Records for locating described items
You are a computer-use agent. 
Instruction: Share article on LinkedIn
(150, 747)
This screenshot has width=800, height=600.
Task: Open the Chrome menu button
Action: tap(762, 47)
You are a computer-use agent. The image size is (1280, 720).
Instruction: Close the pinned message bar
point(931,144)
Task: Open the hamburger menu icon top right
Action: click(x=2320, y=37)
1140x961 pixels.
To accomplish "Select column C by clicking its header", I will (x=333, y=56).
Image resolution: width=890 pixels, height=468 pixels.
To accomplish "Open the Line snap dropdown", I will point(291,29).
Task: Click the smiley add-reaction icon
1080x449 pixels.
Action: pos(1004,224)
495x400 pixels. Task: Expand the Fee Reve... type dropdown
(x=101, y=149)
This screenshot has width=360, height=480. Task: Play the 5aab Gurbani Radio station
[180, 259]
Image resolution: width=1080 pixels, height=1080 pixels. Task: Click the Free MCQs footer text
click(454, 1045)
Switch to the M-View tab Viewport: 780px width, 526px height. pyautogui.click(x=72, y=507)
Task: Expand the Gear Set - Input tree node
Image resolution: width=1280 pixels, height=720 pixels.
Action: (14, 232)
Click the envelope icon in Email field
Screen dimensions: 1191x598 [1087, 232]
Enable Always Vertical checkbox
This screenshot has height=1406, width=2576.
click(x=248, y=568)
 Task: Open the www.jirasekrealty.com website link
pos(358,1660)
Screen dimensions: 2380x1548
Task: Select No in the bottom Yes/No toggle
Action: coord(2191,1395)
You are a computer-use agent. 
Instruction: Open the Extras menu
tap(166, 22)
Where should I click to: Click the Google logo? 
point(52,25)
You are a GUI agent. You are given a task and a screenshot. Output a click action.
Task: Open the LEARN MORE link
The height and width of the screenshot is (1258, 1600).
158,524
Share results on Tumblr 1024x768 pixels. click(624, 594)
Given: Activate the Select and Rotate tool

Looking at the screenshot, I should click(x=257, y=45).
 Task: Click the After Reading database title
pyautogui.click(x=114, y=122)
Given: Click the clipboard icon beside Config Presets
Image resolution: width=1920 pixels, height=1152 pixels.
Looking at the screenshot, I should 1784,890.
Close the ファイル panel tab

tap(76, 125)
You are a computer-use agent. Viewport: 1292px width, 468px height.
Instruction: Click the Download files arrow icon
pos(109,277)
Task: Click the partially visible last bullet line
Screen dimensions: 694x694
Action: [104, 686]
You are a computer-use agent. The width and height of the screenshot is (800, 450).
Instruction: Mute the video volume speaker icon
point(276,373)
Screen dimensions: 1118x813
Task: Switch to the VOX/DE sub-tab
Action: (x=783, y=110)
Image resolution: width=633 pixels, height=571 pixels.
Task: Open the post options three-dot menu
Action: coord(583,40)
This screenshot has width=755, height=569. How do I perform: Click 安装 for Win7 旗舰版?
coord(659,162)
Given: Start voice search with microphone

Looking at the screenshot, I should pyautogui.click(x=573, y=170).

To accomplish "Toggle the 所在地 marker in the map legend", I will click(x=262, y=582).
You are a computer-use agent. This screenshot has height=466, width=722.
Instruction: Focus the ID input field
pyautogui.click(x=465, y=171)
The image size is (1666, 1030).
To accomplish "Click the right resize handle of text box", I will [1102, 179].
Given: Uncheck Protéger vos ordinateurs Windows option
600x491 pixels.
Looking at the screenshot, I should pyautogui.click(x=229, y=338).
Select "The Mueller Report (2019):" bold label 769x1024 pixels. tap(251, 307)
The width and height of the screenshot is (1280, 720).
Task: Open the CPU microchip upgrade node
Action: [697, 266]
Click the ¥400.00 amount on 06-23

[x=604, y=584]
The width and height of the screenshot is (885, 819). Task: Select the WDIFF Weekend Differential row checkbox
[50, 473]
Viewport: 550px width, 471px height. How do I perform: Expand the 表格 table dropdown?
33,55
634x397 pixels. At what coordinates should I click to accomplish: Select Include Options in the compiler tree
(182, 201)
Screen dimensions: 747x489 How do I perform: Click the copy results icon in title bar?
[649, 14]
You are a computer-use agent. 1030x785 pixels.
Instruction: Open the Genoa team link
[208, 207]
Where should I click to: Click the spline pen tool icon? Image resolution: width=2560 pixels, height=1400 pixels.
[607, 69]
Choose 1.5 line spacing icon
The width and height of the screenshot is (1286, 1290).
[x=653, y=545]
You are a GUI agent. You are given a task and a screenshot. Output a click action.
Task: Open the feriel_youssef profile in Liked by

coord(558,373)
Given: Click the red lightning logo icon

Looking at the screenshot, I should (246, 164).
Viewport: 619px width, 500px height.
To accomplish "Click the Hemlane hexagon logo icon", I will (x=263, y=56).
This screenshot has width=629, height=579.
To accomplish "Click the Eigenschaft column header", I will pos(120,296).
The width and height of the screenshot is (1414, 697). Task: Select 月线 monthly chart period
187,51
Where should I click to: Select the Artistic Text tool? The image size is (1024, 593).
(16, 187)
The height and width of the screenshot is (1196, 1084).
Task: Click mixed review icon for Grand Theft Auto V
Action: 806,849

TASK TO CARRY OUT: Quote every one of the records above verbatim, line by line.

ANSWER FOR THE TASK:
You are a computer-use agent. 
Instruction: Share article on LinkedIn
(150, 747)
This screenshot has width=800, height=600.
Task: Open the Chrome menu button
Action: tap(762, 47)
You are a computer-use agent. The image size is (1280, 720).
Instruction: Close the pinned message bar
point(931,144)
Task: Open the hamburger menu icon top right
Action: click(x=2320, y=37)
1140x961 pixels.
To accomplish "Select column C by clicking its header", I will (x=333, y=56).
Image resolution: width=890 pixels, height=468 pixels.
To accomplish "Open the Line snap dropdown", I will point(291,29).
Task: Click the smiley add-reaction icon
1080x449 pixels.
Action: pos(1004,224)
495x400 pixels. Task: Expand the Fee Reve... type dropdown
(x=101, y=149)
This screenshot has width=360, height=480. Task: Play the 5aab Gurbani Radio station
[180, 259]
Image resolution: width=1080 pixels, height=1080 pixels. Task: Click the Free MCQs footer text
click(454, 1045)
Switch to the M-View tab Viewport: 780px width, 526px height. pyautogui.click(x=72, y=507)
Task: Expand the Gear Set - Input tree node
Image resolution: width=1280 pixels, height=720 pixels.
Action: (14, 232)
Click the envelope icon in Email field
Screen dimensions: 1191x598 [1087, 232]
Enable Always Vertical checkbox
This screenshot has height=1406, width=2576.
click(x=248, y=568)
 Task: Open the www.jirasekrealty.com website link
pos(358,1660)
Screen dimensions: 2380x1548
Task: Select No in the bottom Yes/No toggle
Action: coord(2191,1395)
You are a computer-use agent. 
Instruction: Open the Extras menu
tap(166, 22)
Where should I click to: Click the Google logo? 
point(52,25)
You are a GUI agent. You are given a task and a screenshot. Output a click action.
Task: Open the LEARN MORE link
The height and width of the screenshot is (1258, 1600).
158,524
Share results on Tumblr 1024x768 pixels. click(624, 594)
Given: Activate the Select and Rotate tool

Looking at the screenshot, I should click(x=257, y=45).
 Task: Click the After Reading database title
pyautogui.click(x=114, y=122)
Given: Click the clipboard icon beside Config Presets
Image resolution: width=1920 pixels, height=1152 pixels.
Looking at the screenshot, I should 1784,890.
Close the ファイル panel tab

tap(76, 125)
You are a computer-use agent. Viewport: 1292px width, 468px height.
Instruction: Click the Download files arrow icon
pos(109,277)
Task: Click the partially visible last bullet line
Screen dimensions: 694x694
Action: [104, 686]
You are a computer-use agent. The width and height of the screenshot is (800, 450).
Instruction: Mute the video volume speaker icon
point(276,373)
Screen dimensions: 1118x813
Task: Switch to the VOX/DE sub-tab
Action: (x=783, y=110)
Image resolution: width=633 pixels, height=571 pixels.
Task: Open the post options three-dot menu
Action: coord(583,40)
This screenshot has width=755, height=569. How do I perform: Click 安装 for Win7 旗舰版?
coord(659,162)
Given: Start voice search with microphone

Looking at the screenshot, I should pyautogui.click(x=573, y=170).

To accomplish "Toggle the 所在地 marker in the map legend", I will click(x=262, y=582).
You are a computer-use agent. This screenshot has height=466, width=722.
Instruction: Focus the ID input field
pyautogui.click(x=465, y=171)
The image size is (1666, 1030).
To accomplish "Click the right resize handle of text box", I will [1102, 179].
Given: Uncheck Protéger vos ordinateurs Windows option
600x491 pixels.
Looking at the screenshot, I should pyautogui.click(x=229, y=338).
Select "The Mueller Report (2019):" bold label 769x1024 pixels. tap(251, 307)
The width and height of the screenshot is (1280, 720).
Task: Open the CPU microchip upgrade node
Action: [697, 266]
Click the ¥400.00 amount on 06-23

[x=604, y=584]
The width and height of the screenshot is (885, 819). Task: Select the WDIFF Weekend Differential row checkbox
[50, 473]
Viewport: 550px width, 471px height. How do I perform: Expand the 表格 table dropdown?
33,55
634x397 pixels. At what coordinates should I click to accomplish: Select Include Options in the compiler tree
(182, 201)
Screen dimensions: 747x489 How do I perform: Click the copy results icon in title bar?
[649, 14]
You are a computer-use agent. 1030x785 pixels.
Instruction: Open the Genoa team link
[208, 207]
Where should I click to: Click the spline pen tool icon? Image resolution: width=2560 pixels, height=1400 pixels.
[607, 69]
Choose 1.5 line spacing icon
The width and height of the screenshot is (1286, 1290).
[x=653, y=545]
You are a GUI agent. You are given a task and a screenshot. Output a click action.
Task: Open the feriel_youssef profile in Liked by

coord(558,373)
Given: Click the red lightning logo icon

Looking at the screenshot, I should (246, 164).
Viewport: 619px width, 500px height.
To accomplish "Click the Hemlane hexagon logo icon", I will (x=263, y=56).
This screenshot has width=629, height=579.
To accomplish "Click the Eigenschaft column header", I will pos(120,296).
The width and height of the screenshot is (1414, 697). Task: Select 月线 monthly chart period
187,51
Where should I click to: Select the Artistic Text tool? The image size is (1024, 593).
(16, 187)
The height and width of the screenshot is (1196, 1084).
Task: Click mixed review icon for Grand Theft Auto V
Action: 806,849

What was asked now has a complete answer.